と云いたいが、まだ子どもだったな俺たち……。
そこに割って入ってくるシャーク爺さん。
「いや、アル。俺もお前がどれだけ腕を上げたのかは見てみたい。何しろ、こんなご時世だからな。去年のようなことがいつ起こるか分からねぇ。俺が傍にいないときにリュシカやフィーを守ってやれるのはお前だけだ。祖父として、孫の強さは知っておきたい」
そもそも俺、守るべき対象のフィーより弱いんだけどね。
まあ、爺さんの理屈も分からなくはないんだけれども。
「それとな」
爺さんは、俺にだけ小声でぽしょぽしょ。
「ちぃとばかり、お前に頼みたいこともあるしな」
「頼みたいこと? 何です?」
「まあ、それはお前の腕を見てからで良い。無理かもしれねぇからな」
「はぁ……」
戸惑う俺を、母さんが抱きしめる。
「良いじゃない。お母さんは、アルちゃんはもっとお外で遊ぶべきだと思うわ? アルちゃんって、フィーちゃんと遊ぶか訓練の時以外は、あまりお外に出ようとしないし」
「そりゃ、勉強に割く時間も多いからねぇ」
マイマザーは、子どもはもっと、わんぱくでいて欲しいと思っているのかな?
まあ客観的に見れば、俺のような子どもは異常だろうしね。
「めーっ! にーたは、ふぃーと遊ぶの!」
この娘の場合は、外とか中とか以前の段階だろうなァ……。
「ふふふー。ママは、お外で一生懸命のアルちゃんも好きよ?」
ちゅっとほっぺにキスをしてくるマイマザー。
それを見たフィーが、大激怒してしまう。
「にゃにゃーーーーっ!? おかーさん、ふぃーのにーたにキスする、それ絶対にめーなのーっ!」
「うふふー。お母さん、フィーちゃんも好きよー?」
と、今度はフィーにキスをする。
「めっ! それもめーなの! ふぃーにキスする、それにーただけなの!」
妹様の怒りはとてもおさまらないようだ。
結局なしくずしのまま、ハトコズの朝食後に試合うこととなってしまった。
ちなみにブレフとシスティちゃんたちが食べている間中、俺はマイエンジェルの怒りを宥めることに集中することとなったのだった。
※※※
「うーし! やるかぁ! 楽しみだぜ!」
庭に出たブレフは、ブンブンと十手を頭上で振り回している。
「ブレフお前、やっぱりそれで戦うのか?」
「当然だろー? アル、お前が作ってくれたこの武器、ホントに色々出来て凄ぇんだ! 俺は去年アルに云われた通りに、十手術を極めるぜ!」
信じられんなァ……。
あんな武器じゃァ、戦いにくいと思うんだけども。
俺はいつも通りに、練習用の木の槍を構える。
「ほぉう?」
すると、爺さんがニヤリと笑った。
「しっかりと様になってやがるな。構えを見ただけでわかるぜ? 付け焼き刃なんかじゃねえ。しっかりと訓練しているヤツの体勢だ。お前もこの一年、ちゃんと訓練してたんだなぁ」
流石に本職だけあって、そういうことが分かるらしい。
俺の槍術の先生であるヤンティーネにも、動きがよくなって来ましたねと褒めて貰えるから、上達はしているのだろう。

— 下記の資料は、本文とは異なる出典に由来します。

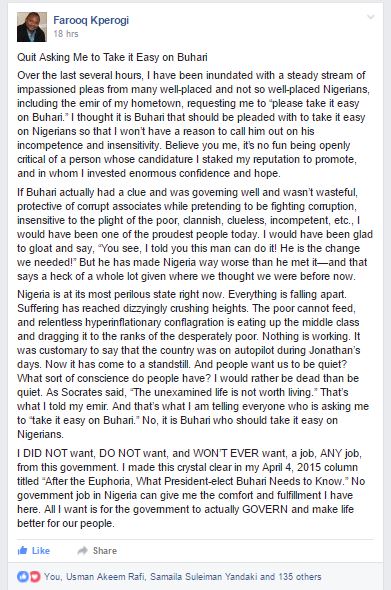The height and width of the screenshot is (590, 391).
Task: Open the 18 hrs timestamp permalink
Action: click(66, 34)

「よーし! アルぅー! いつでもいいぜー! かかってきてくれー!」
ブレフの方は、なんというか自然体だな。少しも気負ってない。
「よし! では、始めッ!」
爺さんの号令と共に俺は駆けだし、未だ構えを取ってないブレフに槍を突き込む。先手必勝だ。
――が。
「ぬあッ!?」
血の繋がった友人は十手を持った片腕だけで、俺の槍を下方へと弾いた。
まるで、でかい棍棒でも叩き付けられたのかと思う程の衝撃だった。
取り落とさなかったのは、運が良かっただけかもしれない。
たたらを踏んだ俺の身体は、完全にガラ空きになる。
けれどもハトコは仕掛けてこない。
「……ブレフ、追撃しないのかよ」
「これで終わりじゃ、つまんないからなー」
なめられとるのぅ……。
が、確かに俺とあいつの間には、大きく深い差があるな。
技量うんぬん以前に、基礎的な身体能力からして違う感じだ。
「ねえねえお父さん、アルちゃんの槍、簡単に弾かれちゃったけど、アルちゃんが弱いってことはないわよね? アルちゃん、毎日とっても一生懸命に練習してるのよ?」
向こうでは、フィーを抱いた母さんがグランパに話しかけている。
「突きの様子を見りゃわかる。アルは決して弱くねぇよ。それどころかあの動きなら、同年齢のガキんちょとやりあっても、まず負けるこたぁねぇだろう。――が、ブレフの身体能力はちょっとしたもんでな。既に子どものそれじゃあねぇんだ。オマケに練習も欠かしていない。つまりその辺が、あの差になってるんだな」
それにしてもよ、と爺さんは呟く。
「アルの槍は、綺麗な槍術だな。荒々しくても臨機応変な冒険者の戦い方でなく、整然とした騎士や軍隊のそれに近い。個人で戦わせるよりも、集団戦法で活用する方が良さそうな感じだぜ」
その辺は俺の性格と、指導してくれるティーネの技術が合わさった結果なんだろうな。
(何にしても、このまま続けても、とてもブレフに勝てそうな気がしないねぇ)
単なる練習試合だし、勝ち負けよりも怪我をしないことの方が大事だから、別にそれでもいいんだけどもね。
「ん~……。アルの野郎。勝ち負けはどうでも良いと思ってやがるな? ったく。普通はあの年代のガキは、勝った負けたにムキになるもんなんだがなぁ?」
爺さんは呟くとブレフに待ったを掛けて、俺の方へとやって来る。
そして、小声でこう云った。
「アル。俺はさっき、お前に頼みたいことがあるって云ったな?」
「ええ、云いましたね。憶えてますよ」
「それは、ブレフのヤツの鼻をあかして欲しいってぇことなんだ」
「ブレフの鼻を、ですか?」
「そうよ。あいつは才能があるし、身体能力にも恵まれてる。オマケに訓練もしっかりやるんだが、そのせいで同年齢どころか、年上とやり合っても負け無しでな。ちょっと引き締めてやりてぇと思ってたんだ。ホレ、さっきお前の槍を叩き落としたときも、追撃せずに慢心してただろう?」
「ああ、成程。確かにねぇ」
「命の遣り取りをする冒険者になりたいってヤツがアレじゃあダメなんだ。が、俺やルーカスみてぇな明らかな格上が相手だと、やられて悔しがっても、一方で『負けて当然』と思うからか、そんなに効果がねぇ。だからここは、お前に勝ってほしいわけだ」
理屈はわかるが、このままやっても俺が勝てるとはとても思えないが。
「お前は一切慢心しないが、子どもらしいハングリーさがまるでないな? それはそれで問題だぜ?」
爺さんに肩を竦められてしまったぞ。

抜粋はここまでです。